#### Teks Bacaan ####
Lonjakan harga minya mentah dunia semakin menjadi. Kini sudah menyentuh angka di atas USD 100 per barel.
Menteri Energi dan Sumber Daya Mineral (ESDM), Bahlil Lahadalia menyebut bahwa pihaknya berkomitmen untuk mempercepat program campuran BBM dengan bioetanol dan biodiesel.
Bahlil berencana untuk mempercepat kewajiban campuran etanol 20 persen ke dalam BBM (E20), yang sebelumnya dimandatorikan pada 2028.
“Kita akan mempercepat penerapan E20, etanol. Karena kalau harga minyaknya fosil bisa melampaui 100 USD per barrel, maka itu lebih murah,” ujar Bahlil.
Selain E20, Bahlil juga bakal mempercepat implementasi program B50. Sebagai bahan bakar campuran yang terdiri dari 50 persen BBM jenis solar dan 50 persen biodiesel berbasis minyak sawit (FAME).
“Kita akan blending untuk diesel itu dari B40 sekarang menjadi B50. Kita bikin mandatory untuk bensin dan itu lebih bersih. Jadi ada beberapa langkah-langkah yang akan kita lakukan,” ungkapnya.
“Sudah barang tentu, dengan kondisi yang ada, maka pemerintah berpikir untuk mencari alternatif-alternatif baik dalam rangka menjaga pasokan energi nasional,” dia menegaskan.
Jelang Lebaran ini, Bahlil menjamin harga BBM, khususnya BBM subsidi semisal Pertalite (RON 90) aman.
Meskipun, harga minyak mentah dunia kini semakin melonjak mendekati USD 120 per barel.
Bahlil tidak memungkiri bahwa harga minyak dunia kini semakin melesat melampaui level USD 100 per barel. Itu terjadi akibat dampak daripada perang di Timur Tengah antara Amerika Serikat (AS) dan Israel versus Iran.
####
Tolong sebutkan, menurut teks bacaan, pada tahun berapa kewajiban campuran etanol 20 persen (E20) semula dimandatorikan. Daftar sesudah ini tidak diperlukan.
#### Informasi yang Disediakan ####
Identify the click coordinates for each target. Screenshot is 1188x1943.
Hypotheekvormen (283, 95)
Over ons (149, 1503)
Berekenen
####
- Jawaban Latihan
Pada 2028.